Hilton made the announcement in a way that managed to let its lustier patrons know they could still get lascivious imagery on their hotel-supplied wifi connections. “We are making immediate changes to our global brand standards to eliminate adult video-on-demand in all our hotels worldwide[.] … We believe in offering our guest as high degree of choice and control during their stays with us, including Wi-Fi on personal devices. However, we have listened carefully to our customers and have determined that adult-video-on-demand entertainment is not in keeping with our company’s vision and goals.”
Truman’s organization noted that other chains had already dropped pornography, including Omni, Drury, Ritz-Carlton, Nordic Choice Hotels, and Marriott, the last after a campaign five years ago by the National Center of Sexual Exploitation under its previous name, Morality in Media.

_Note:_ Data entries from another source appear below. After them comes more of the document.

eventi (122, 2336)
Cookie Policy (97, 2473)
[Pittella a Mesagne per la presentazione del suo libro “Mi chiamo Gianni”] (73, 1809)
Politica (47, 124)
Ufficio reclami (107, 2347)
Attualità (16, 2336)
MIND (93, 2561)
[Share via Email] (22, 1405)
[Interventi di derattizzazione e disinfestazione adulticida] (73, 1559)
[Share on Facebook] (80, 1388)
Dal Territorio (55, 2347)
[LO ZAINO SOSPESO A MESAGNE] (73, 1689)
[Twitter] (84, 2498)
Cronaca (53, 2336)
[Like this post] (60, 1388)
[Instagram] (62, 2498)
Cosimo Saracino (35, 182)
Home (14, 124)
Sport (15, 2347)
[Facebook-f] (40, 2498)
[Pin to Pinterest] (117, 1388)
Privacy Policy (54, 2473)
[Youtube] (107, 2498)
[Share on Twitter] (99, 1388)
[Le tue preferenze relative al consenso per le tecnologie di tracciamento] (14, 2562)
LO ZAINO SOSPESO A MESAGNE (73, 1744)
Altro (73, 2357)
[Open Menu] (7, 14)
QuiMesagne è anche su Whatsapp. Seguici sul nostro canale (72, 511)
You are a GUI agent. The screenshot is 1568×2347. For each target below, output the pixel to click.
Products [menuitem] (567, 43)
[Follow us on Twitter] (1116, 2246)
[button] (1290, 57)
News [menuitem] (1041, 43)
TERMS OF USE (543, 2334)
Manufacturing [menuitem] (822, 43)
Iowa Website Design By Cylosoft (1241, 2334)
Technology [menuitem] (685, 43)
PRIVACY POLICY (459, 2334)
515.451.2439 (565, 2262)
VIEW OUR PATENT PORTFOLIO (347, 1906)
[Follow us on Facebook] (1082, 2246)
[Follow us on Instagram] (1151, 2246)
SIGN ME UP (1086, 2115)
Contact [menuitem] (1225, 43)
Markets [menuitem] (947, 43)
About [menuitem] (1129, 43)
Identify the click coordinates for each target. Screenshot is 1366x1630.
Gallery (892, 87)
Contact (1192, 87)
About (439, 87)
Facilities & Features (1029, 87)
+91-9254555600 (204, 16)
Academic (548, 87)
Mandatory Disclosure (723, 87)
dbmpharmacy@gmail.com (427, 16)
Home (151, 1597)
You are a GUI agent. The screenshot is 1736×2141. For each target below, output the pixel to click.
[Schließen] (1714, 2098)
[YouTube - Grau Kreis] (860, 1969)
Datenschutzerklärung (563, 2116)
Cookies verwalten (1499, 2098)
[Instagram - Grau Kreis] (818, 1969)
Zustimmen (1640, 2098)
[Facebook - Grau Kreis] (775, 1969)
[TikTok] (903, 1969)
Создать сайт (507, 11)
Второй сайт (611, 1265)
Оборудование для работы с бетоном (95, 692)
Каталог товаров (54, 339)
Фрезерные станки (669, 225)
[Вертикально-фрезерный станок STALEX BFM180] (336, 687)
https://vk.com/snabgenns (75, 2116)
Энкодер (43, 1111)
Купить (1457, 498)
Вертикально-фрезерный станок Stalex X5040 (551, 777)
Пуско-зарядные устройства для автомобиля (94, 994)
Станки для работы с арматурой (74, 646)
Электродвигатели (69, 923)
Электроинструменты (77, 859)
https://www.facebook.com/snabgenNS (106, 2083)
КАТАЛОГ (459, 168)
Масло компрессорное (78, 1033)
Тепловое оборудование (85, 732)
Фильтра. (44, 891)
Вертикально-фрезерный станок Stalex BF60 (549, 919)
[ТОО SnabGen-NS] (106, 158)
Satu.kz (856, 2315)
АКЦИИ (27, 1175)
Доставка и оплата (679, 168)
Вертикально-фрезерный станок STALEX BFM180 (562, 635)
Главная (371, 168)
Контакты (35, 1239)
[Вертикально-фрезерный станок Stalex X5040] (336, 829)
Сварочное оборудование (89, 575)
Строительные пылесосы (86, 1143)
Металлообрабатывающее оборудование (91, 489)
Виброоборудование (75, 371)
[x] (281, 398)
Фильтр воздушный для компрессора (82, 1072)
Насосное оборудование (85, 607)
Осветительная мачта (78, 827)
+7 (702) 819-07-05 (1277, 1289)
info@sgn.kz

“We lead a loose coalition of organizations and churches who circulate our materials to all their mailing lists,” said Truman. Right now, the NCSE’s “Dirty Dozen” list of porn-encouraging organizations includesCosmopolitan magazine and the U.S. Department of Justice – the former for advertisements using child models and the latter for its failure, in the NCSE’s view, to “enforce existing federal obscenity laws.” As for Cosmo, the NCSE has succeeded in getting it hidden behind the checkout counters in over 1,000 Walmart and other stores.
In Hilton’s case, many thousands of organizations and individuals contacted the hotel’s executives (with email addresses supplied by Truman) to condemn the chain’s pornography rentals and promise to take their business elsewhere. “It hurts when you lose entire conventions at a time, and we know that happened,” said Truman. Now NCSE is asking supporters to thank Hilton by returning for a stay.
The issue is not just about the exploitation of the pornographic models, many of whom live and work in conditions close to slavery, but about the de-moralization of America, said Rob McIntire, a sex addiction counselor in Colorado Springs. “In more than half the divorces in Colorado, pornography is listed as a factor. Most women say they feel degraded by the knowledge their husband is looking at porn. They say it is like having another person in the bedroom.”
McIntire applauded Hilton’s move. His clientele of mostly male sex addicts “frequently acted out with porn when they stayed in hotels. And so did I. When I was working away, and staying in hotels, I would starve myself rather than eat so that I could spend my per diem on porn.”
In recovery, his clients phone ahead to have the TVs removed from their hotel rooms or disabled. “But if there is a hotel with no porn, I’m sure they will be looking for it.” Wives of porn addicts as well will be checking to make sure their husbands pick the porn-free hotels, and Christian organizations will do the same. “This could be really profitable for Hilton,” said McIntire.